Negociación en el gabinete
En este apartado se retoma la idea del impaciente de la Fundación Dravet. Para ver el campo de la actividad impaciente, es necesario comprender cómo puede instituirse una distinta relación con el médico. En el caso de enfermedades crónicas, sobre todo donde no hay cura, el objetivo se centra en controlar la enfermedad, de vivir en ella. Esto requiere una reorganización de la vida si debuta tardíamente. Si es congénita, reorganiza la vida de las familias donde viene un nuevo miembro. Esta gestión cotidiana recae en el paciente y su familia, advierte Baszanger, más que en el médico.67 Y así, la autora aboga que hay situaciones -como cuando un paciente diabético decide inyectarse una mayor cantidad de insulina para evitar otros accidentes (como por ejemplo vértigo)- que implican en primer lugar al paciente como el que experimenta la enfermedad. Es necesario, entonces, que las enfermedades se vean en el contexto individual y que se elaboren estrategias conjuntamente, que se negocie un orden médico de mínimos.68
En este contexto, las observaciones de Mol son pertinentes. La autora opone a la lógica de la elección la lógica del cuidado: “en vez de centrarme en las habilidades [cognitivas, emocionales, etc. para decidir lo mejor para una misma], voy a hablar de las prácticas en las que están inmersas estas personas”69. Esto es, considerar el mundo de la vida de cada paciente para que en función de su orientación, preferencias hablar de cómo será su tratamiento. La elección no es ya tan importante. Son más importantes las prácticas y hábitos, el bienestar presente. Este planteamiento toma en serio la necesidad de contextualización de las enfermedades y posibilita la negociación de la que habla Baszanger.

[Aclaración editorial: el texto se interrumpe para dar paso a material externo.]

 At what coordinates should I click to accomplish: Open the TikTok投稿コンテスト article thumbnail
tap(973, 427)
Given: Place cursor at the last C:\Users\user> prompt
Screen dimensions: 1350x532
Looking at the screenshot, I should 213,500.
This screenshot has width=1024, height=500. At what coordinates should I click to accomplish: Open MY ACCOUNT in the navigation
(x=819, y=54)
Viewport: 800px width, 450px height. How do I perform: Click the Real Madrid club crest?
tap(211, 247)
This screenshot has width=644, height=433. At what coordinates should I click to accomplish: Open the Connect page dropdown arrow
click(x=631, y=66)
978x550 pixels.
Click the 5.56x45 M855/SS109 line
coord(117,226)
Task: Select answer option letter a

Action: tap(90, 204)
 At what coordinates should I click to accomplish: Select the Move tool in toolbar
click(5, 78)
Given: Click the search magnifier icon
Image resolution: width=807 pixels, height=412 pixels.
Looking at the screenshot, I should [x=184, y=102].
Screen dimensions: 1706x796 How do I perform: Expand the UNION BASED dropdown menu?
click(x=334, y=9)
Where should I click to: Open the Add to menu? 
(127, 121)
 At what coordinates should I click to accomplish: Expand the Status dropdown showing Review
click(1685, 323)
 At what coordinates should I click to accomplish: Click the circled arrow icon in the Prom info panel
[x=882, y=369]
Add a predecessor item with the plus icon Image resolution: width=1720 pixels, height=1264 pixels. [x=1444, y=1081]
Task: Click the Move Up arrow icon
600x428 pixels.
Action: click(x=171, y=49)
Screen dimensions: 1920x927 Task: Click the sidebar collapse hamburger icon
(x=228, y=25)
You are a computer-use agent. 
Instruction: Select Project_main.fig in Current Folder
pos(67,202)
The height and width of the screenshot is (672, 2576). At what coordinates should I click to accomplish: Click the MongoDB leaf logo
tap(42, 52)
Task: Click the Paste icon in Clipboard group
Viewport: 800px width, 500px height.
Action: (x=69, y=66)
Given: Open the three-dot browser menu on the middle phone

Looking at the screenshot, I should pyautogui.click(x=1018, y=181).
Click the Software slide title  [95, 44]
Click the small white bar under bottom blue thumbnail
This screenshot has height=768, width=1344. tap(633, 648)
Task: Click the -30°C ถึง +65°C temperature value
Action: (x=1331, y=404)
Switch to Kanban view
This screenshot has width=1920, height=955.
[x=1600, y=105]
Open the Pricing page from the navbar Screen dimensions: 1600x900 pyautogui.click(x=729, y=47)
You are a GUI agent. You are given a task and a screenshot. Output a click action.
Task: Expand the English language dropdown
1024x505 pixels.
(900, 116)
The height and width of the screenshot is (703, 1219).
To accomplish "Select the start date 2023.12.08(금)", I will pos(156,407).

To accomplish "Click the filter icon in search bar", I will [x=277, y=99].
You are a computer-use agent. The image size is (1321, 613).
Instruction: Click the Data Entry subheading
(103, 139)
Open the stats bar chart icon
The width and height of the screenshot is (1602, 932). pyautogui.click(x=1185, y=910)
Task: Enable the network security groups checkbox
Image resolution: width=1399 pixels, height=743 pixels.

Como se mencionaba antes, esto ciertamente se está dando en la práctica médica y en otros contextos de cuidado de la salud, como en la enfermería. Solo desde allí es comprensible el reclamo de la Fundación Dravet que quiere ser parte activa de la determinación de curso del tratamiento y la investigación de la cura. Su postura se inscribiría en el Patient and Public Involvement, postura que busca un modelo de investigación que “involucre a los pacientes y el público” ya que puede “reducir la disparidad entre lo que les importa a los pacientes y lo que de hecho se hace en la investigación”.70 A través de distintas técnicas que podrían ir desde la opinión de un paciente experto (un verdadero impaciente), pasando por grupos focales, entrevistas, comités trasversales de codiseño de una investigación, PROMs, y similares se puede, y debe promover el rol activo del paciente, cuyo caso más extremo serían tal vez enfermedades poco frecuentes.
Conclusiones
En el presente ensayo se ha intentado reflexionar acerca de la figura del paciente abordando distintas formas de vivir con la enfermedad. Ambas acepciones, según se ha insistido a lo largo del proceso, constituyen más bien ejes entre los cuales puede extenderse un sinfín de posiciones. De hecho, los propios autores que describen la experiencia paciente en términos de la pérdida son conscientes de las negociaciones con el mundo. Por otra parte, las enfermedades crónicas pueden ser degenerativas en mayor y menor grado y también pueden significarse como pérdida. La reivindicación de estos distintos puntos de vista no resuelve naturalmente la complejidad de la experiencia vivida. Constituyen, no obstante, una invitación para seguir describiendo las distintas experiencias relacionadas con la salud, enfermedad o discapacidad para comprender su sentido de forma humanizada y humanizante.